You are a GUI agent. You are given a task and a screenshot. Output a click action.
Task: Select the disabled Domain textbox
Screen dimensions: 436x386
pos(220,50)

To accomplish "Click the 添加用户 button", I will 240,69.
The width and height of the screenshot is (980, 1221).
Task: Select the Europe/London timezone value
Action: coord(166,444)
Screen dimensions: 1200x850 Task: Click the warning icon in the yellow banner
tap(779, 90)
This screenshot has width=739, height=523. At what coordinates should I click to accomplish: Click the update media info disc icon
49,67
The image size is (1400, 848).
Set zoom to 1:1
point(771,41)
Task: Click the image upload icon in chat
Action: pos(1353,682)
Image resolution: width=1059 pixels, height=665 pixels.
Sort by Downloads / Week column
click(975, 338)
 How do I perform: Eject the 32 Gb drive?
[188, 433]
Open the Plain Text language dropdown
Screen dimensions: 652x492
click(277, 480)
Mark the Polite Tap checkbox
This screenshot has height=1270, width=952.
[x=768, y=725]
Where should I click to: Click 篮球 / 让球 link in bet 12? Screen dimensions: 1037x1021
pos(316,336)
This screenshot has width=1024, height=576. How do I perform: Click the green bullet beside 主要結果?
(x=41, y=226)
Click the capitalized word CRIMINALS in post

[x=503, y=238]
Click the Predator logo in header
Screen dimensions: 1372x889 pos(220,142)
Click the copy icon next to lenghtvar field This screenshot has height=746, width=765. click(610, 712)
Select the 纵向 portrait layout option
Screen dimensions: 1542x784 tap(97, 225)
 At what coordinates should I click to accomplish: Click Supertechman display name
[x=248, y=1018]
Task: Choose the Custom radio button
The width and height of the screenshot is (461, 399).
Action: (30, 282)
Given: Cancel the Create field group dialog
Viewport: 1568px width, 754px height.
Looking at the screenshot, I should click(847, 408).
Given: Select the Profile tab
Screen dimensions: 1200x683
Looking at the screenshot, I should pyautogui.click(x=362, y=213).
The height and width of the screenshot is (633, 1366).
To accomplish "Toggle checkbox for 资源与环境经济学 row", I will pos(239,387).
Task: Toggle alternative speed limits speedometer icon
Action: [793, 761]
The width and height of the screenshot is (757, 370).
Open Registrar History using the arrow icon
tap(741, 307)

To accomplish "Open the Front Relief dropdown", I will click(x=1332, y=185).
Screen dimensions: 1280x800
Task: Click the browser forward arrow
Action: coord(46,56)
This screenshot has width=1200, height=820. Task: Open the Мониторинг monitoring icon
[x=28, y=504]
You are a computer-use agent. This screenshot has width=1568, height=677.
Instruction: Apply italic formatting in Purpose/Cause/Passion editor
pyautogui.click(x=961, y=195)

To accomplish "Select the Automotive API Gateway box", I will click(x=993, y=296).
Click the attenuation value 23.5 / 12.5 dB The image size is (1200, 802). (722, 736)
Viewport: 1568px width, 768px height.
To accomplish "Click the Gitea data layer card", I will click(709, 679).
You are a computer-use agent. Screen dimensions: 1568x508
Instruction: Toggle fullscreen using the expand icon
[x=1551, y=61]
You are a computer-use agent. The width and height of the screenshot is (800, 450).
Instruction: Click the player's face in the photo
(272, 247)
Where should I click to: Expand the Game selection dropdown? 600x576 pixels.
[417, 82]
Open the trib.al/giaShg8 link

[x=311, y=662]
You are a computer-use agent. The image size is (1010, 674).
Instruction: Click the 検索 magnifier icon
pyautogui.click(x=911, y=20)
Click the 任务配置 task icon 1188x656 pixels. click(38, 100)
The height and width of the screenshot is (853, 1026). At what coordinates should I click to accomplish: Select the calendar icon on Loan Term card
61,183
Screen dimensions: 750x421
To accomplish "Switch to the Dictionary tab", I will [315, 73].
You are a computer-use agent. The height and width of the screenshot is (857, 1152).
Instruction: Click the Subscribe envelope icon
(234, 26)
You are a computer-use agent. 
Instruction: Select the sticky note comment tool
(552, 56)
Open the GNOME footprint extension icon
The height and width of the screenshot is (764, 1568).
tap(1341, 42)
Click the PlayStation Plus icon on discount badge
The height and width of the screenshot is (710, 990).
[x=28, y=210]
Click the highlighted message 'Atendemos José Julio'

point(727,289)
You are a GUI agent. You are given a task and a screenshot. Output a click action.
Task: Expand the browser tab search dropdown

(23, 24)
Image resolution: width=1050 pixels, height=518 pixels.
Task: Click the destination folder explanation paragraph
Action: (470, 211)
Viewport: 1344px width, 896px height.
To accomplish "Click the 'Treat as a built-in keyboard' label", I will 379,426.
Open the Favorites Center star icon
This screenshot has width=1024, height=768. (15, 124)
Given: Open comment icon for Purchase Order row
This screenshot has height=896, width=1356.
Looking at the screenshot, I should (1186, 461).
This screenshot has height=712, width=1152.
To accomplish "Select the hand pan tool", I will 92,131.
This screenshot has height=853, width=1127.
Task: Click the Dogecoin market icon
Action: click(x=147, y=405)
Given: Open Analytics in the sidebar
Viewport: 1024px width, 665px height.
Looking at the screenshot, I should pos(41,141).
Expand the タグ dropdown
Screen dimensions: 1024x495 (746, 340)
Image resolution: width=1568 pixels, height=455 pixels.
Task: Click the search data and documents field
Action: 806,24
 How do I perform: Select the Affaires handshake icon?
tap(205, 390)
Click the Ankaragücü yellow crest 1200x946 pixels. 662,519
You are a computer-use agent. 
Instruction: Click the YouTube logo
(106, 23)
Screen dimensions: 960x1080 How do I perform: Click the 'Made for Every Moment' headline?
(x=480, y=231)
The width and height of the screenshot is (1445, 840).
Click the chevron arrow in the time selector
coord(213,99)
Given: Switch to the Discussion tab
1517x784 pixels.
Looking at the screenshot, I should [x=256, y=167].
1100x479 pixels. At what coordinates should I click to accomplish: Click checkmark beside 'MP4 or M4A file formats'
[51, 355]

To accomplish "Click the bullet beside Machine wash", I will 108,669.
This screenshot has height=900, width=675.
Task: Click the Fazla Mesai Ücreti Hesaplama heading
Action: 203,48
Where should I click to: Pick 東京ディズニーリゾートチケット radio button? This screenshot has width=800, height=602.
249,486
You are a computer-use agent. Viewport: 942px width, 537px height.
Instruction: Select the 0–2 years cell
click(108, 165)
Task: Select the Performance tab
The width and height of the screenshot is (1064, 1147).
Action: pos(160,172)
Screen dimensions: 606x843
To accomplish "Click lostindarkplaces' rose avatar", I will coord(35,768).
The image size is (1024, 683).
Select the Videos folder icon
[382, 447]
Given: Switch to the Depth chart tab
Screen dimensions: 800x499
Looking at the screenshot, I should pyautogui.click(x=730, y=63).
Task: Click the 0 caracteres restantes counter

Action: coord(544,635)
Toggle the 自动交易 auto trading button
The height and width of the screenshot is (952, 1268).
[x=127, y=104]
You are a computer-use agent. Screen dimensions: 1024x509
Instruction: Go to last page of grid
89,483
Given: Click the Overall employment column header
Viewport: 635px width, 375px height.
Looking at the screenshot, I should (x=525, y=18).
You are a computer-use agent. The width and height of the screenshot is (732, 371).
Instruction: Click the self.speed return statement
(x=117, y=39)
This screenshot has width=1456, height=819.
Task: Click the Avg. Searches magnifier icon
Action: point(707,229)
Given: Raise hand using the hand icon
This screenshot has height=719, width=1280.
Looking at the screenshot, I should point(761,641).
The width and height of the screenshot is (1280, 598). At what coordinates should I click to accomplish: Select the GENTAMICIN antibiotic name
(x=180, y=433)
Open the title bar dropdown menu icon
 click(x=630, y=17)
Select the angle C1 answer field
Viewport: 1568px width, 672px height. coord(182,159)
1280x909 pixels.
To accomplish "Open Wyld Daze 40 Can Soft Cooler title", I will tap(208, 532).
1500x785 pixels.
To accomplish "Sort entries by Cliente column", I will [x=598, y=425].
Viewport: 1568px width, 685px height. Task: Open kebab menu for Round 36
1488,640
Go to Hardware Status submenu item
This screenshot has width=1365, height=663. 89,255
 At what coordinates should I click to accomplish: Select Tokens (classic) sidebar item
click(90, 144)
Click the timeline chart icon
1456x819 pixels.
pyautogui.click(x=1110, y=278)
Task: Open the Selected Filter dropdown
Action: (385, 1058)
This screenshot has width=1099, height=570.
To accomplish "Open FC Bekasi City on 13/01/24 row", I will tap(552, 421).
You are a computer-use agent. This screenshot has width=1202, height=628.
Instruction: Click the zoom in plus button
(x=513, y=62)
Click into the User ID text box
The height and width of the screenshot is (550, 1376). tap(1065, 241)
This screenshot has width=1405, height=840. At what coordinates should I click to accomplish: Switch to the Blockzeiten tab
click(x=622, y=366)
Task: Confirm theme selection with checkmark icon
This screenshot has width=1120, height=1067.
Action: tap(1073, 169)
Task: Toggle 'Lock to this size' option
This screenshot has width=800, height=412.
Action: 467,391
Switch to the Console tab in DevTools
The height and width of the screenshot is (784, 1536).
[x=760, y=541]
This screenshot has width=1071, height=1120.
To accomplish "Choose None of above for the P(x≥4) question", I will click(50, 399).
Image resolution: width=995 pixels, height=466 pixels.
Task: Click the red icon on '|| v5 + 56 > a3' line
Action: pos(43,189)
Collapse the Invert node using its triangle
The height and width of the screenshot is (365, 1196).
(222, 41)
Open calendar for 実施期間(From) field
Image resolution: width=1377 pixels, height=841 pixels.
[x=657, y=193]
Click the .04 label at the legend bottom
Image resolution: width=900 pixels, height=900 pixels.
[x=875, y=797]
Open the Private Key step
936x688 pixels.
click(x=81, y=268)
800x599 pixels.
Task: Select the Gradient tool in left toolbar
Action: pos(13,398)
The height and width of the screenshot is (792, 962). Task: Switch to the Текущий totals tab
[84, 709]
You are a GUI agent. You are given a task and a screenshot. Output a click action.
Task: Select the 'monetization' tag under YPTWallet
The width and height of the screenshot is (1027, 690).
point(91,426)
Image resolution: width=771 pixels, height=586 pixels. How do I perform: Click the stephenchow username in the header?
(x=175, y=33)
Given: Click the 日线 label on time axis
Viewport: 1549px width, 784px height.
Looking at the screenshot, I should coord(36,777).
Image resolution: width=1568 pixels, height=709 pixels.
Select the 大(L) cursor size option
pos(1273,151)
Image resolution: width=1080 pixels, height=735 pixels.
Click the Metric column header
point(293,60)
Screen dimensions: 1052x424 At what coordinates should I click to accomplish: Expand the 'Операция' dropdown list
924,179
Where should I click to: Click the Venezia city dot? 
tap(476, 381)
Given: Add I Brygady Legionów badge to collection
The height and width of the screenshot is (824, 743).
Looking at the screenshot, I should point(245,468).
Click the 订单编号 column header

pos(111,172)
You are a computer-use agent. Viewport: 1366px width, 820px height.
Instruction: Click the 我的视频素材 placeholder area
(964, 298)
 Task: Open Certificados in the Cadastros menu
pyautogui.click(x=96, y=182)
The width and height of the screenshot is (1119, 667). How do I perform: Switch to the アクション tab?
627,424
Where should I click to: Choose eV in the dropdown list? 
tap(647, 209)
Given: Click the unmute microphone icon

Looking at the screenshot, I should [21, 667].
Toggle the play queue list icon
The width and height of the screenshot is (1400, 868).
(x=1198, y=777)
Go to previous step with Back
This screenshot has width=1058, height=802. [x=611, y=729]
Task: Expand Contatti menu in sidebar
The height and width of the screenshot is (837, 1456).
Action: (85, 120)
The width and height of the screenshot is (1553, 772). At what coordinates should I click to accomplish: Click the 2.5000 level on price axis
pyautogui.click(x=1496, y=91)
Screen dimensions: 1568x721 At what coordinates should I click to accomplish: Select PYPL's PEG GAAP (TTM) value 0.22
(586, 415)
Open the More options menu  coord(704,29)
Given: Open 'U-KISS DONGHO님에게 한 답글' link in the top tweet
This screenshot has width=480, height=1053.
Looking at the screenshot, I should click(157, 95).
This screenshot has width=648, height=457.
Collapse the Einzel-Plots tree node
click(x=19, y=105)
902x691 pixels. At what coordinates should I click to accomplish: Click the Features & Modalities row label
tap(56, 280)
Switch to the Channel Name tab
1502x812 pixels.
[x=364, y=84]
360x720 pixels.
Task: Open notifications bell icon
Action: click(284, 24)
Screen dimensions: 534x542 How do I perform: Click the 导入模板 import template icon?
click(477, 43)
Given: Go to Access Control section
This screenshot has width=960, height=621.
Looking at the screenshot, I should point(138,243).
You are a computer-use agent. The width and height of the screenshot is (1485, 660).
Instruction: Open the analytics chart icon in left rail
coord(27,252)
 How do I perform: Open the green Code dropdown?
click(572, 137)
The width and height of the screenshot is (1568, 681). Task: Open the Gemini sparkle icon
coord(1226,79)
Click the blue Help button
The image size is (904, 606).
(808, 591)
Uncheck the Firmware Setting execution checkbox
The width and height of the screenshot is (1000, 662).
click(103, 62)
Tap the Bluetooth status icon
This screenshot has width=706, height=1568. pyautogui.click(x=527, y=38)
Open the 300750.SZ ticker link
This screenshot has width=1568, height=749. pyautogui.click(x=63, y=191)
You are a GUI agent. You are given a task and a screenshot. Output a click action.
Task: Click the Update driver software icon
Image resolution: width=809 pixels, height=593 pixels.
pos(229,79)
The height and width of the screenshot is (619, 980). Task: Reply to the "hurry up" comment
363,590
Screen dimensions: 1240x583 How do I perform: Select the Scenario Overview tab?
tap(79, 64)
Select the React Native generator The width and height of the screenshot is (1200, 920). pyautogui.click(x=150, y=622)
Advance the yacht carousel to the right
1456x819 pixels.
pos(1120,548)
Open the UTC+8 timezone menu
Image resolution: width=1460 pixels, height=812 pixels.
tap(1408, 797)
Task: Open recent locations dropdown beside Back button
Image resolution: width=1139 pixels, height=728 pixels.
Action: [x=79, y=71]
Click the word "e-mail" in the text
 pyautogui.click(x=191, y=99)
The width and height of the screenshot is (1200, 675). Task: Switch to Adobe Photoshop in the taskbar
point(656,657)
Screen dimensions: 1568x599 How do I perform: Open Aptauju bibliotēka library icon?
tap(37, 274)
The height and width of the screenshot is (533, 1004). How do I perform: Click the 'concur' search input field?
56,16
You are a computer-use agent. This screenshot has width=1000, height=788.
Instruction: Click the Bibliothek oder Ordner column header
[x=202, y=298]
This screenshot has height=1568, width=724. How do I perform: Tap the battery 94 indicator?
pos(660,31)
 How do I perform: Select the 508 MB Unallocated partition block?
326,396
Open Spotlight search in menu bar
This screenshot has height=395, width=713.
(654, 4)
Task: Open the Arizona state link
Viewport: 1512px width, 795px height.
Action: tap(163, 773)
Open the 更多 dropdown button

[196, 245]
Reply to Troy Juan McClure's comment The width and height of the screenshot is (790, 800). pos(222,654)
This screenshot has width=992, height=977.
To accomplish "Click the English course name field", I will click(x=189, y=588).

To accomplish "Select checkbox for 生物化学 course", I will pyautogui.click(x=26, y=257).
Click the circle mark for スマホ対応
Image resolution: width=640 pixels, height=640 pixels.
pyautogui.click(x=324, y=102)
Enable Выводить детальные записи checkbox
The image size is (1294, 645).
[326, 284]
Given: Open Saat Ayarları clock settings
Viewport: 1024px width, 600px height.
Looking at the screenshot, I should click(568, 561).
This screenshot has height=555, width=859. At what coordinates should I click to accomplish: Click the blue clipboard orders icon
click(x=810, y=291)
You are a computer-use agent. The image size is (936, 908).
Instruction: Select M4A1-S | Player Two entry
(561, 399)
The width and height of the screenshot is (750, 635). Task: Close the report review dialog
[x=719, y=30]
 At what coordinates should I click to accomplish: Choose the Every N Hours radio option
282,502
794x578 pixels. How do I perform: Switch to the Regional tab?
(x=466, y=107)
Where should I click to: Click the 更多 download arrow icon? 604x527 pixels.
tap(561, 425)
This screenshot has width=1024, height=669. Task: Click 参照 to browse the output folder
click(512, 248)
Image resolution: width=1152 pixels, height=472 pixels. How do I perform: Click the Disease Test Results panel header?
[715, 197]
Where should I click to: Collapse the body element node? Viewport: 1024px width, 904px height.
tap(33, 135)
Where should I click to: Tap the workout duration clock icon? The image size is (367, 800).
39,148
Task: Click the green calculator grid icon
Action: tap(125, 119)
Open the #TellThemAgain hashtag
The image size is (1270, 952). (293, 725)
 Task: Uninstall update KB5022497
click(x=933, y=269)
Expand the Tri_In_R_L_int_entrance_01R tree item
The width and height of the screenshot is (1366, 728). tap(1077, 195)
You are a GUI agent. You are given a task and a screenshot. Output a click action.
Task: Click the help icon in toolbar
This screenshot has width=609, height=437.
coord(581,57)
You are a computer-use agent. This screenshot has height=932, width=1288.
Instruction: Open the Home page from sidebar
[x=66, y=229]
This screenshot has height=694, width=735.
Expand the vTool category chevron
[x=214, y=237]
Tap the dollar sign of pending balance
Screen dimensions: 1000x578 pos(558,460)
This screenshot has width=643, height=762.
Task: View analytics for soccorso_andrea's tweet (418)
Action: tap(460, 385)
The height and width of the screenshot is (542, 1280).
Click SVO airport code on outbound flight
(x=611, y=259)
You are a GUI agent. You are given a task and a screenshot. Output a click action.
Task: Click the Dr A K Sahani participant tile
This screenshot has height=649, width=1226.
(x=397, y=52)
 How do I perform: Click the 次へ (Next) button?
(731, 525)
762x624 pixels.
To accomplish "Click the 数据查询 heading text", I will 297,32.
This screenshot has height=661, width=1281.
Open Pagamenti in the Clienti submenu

• • •

▸ **Work required**: From the entries above, select each line containing the string "course".

▸ **Your solution**:
To accomplish "Click the English course name field", I will click(x=189, y=588).
To accomplish "Select checkbox for 生物化学 course", I will pyautogui.click(x=26, y=257).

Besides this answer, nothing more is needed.